Dataset entries:

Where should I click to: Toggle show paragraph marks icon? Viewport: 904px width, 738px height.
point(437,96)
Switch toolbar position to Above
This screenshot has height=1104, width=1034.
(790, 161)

Exercise details:
Answer by repeating every line of the listing exactly.

Completed exercise:
Where should I click to: Toggle show paragraph marks icon? Viewport: 904px width, 738px height.
point(437,96)
Switch toolbar position to Above
This screenshot has height=1104, width=1034.
(790, 161)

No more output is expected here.